Vogelmiere breitet sich flächenartig dort aus, wo die Erde brach liegt, so auch im Gemüsebeet oder im Blumentopf.


Erkennungsmerkmale

Vogelmiere ist eine Zeigerpflanze für stickstoffhaltigen Boden. Wo es ihr gefällt, breitet sie sich teppichartig aus. Der Stängel ist dünn, weich und rund. Am Stängel gibt es eine Reihe mit Härchen, die sogenannte Haarlinie. Die Blätter sind oval und spitz. Sie werden bis zu 3 cm groß Die Blüten sind nur wenige Millimeter groß und weiss. Ein eindeutiges Erkennungsmerkmal auch gegenüber dem leicht giftigen Ackergauchheil ist die Haarlinie. Ausserdem hat der Ackergauchheil orange Blüten und kantige Stiele.




Sammeln

Ganzjährig aber am besten im Winter Blätter, Blüten, Knospen, Samen, Triebe mit der Schere abschneiden sodass die Wurzeln nicht mitkommen. In heissen Sommern findet man die Vogelmiere nicht.

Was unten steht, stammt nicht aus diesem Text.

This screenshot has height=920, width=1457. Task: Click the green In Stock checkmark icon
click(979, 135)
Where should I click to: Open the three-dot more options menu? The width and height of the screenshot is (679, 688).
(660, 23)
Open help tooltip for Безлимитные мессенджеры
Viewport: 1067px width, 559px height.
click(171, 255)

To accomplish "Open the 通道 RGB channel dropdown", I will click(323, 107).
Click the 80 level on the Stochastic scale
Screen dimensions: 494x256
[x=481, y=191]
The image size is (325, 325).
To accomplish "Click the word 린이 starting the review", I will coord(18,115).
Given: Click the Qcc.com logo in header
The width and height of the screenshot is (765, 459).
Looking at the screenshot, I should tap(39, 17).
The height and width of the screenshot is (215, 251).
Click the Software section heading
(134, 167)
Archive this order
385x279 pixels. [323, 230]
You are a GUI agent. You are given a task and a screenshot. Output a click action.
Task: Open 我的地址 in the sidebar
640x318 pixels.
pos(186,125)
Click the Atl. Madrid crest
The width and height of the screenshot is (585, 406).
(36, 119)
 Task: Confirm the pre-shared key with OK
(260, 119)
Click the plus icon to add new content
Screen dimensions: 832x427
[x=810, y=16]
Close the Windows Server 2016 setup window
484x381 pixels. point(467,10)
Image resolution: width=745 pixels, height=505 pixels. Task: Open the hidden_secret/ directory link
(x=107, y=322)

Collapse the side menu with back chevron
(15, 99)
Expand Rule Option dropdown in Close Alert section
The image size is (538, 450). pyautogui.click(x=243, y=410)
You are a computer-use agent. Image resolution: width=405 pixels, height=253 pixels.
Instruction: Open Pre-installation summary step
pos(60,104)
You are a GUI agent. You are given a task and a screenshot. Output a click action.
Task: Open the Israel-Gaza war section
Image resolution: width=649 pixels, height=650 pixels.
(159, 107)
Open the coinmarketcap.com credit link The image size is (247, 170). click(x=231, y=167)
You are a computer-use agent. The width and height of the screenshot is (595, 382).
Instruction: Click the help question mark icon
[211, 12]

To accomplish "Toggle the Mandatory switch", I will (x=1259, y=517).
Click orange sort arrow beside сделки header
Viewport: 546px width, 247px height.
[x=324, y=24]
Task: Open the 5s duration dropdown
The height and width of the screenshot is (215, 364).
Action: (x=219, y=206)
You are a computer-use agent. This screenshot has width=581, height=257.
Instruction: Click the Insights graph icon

Vermehrung für den eigenen Garten

Sie wird sich wohl an geeigneten Plätzen schon selber aussähen.


Aufbewahren

Die Vogelmiere ist samenreich und vermehrt sich stark. Sie ist praktisch überall heimisch und praktisch das ganze Jahr ausser in heissen Sommern sammelbar. Will man sie dennoch aufbewahren, kann man das als Kräuterpaste tun


Verwendung

Vogelmiere ist nährstoffreich und enthält die Vitamine A und C und B-Vitamine sowie Mineralien und Spurenelemente. Da sie fast ganzjährig zu sammeln ist, gilt sie seit Jahrhunderten als Stärkungsmittel oder wurde als mineralstoffreiches Tonikum für lange Schiffsreisen verarbeitet. Sie ist auch ein gerngesehenes Futter für Zug-Vögel.